How much are you supposed to care?
A new mantra I’ve adopted says “it doesn’t matter how much you know, but rather how much you care”. I heard this earlier this year, but it had not been proven true to me until the middle of my most recent school semester. The spring semester was one of the toughest, most stressful, and agonizing school terms as of yet. I took more classes than any other semester, some online and in-class, all while my daughter was entering the “terrible two’s.”
In a few of my classes, I was required to work with partners and for one class in particular, I decided to partner with a student, who I believed was a top student. He had the best grades in class, understood the material and could practically re-teach the whole lecture.

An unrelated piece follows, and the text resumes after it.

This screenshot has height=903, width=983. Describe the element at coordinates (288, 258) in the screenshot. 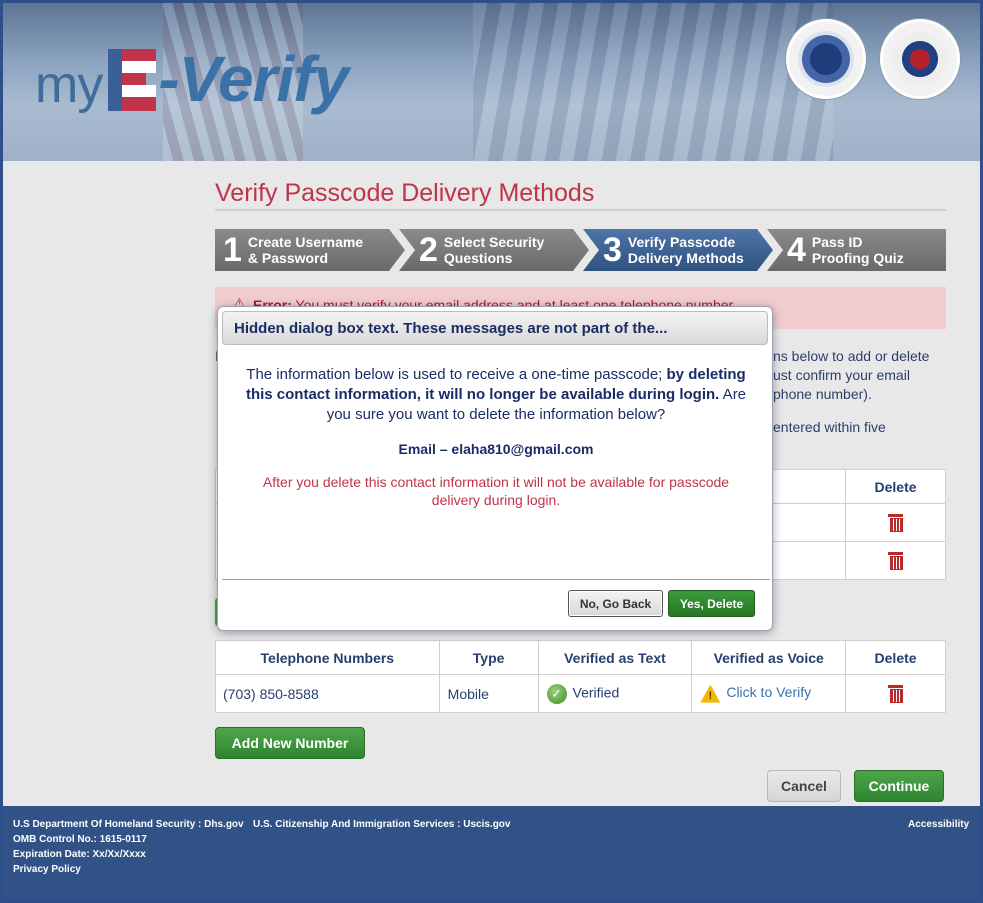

We partnered up for three projects and before we started, he stated how much he did not care about the work we were about to do. He wasn’t interested and who could blame him, but for me, it was different. I did care and was genuinely interested in what we were working on. I didn’t just care about getting a good grade, but was curious about the process and getting a “preview” of something I might be asked to do some day during my career, possibly. Plus, I was taking away valuable time from my family to finish these assignments, no matter how mediocre, I needed a return in my investment and my time. I was going to use the assignment as a trial to build my confidence in myself and learn more about my capabilities. It was a difference of opinions and as long as the work was completed, that’s all we focused on.

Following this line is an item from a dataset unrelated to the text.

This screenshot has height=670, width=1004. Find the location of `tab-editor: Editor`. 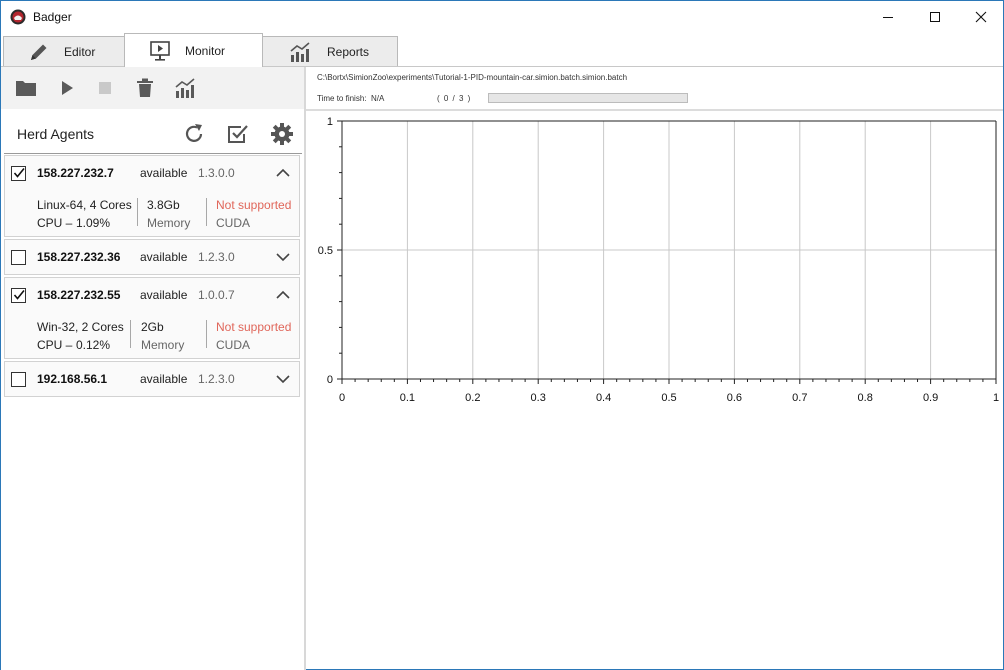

We worked well, for the most part but not without some hick ups, naturally. He seemed to have a tough time staying focused since other students would ask for his help and other personal problems. Most of the assignments were rushed to get finished on the last day, but luckily, we both worked fast and efficiently. Once all the work was handed in, we agreed that we had challenged one another in ways we didn’t expect. We had different capabilities and I got to know which areas I was weaker in. Working with someone who approached the problem differently was an interesting learning experience. I was able to see a different side of myself that otherwise might not have been noticed. Through this partnership, I learned that staying humble and patient is the best remedy to staying motivated enough to finish the work together.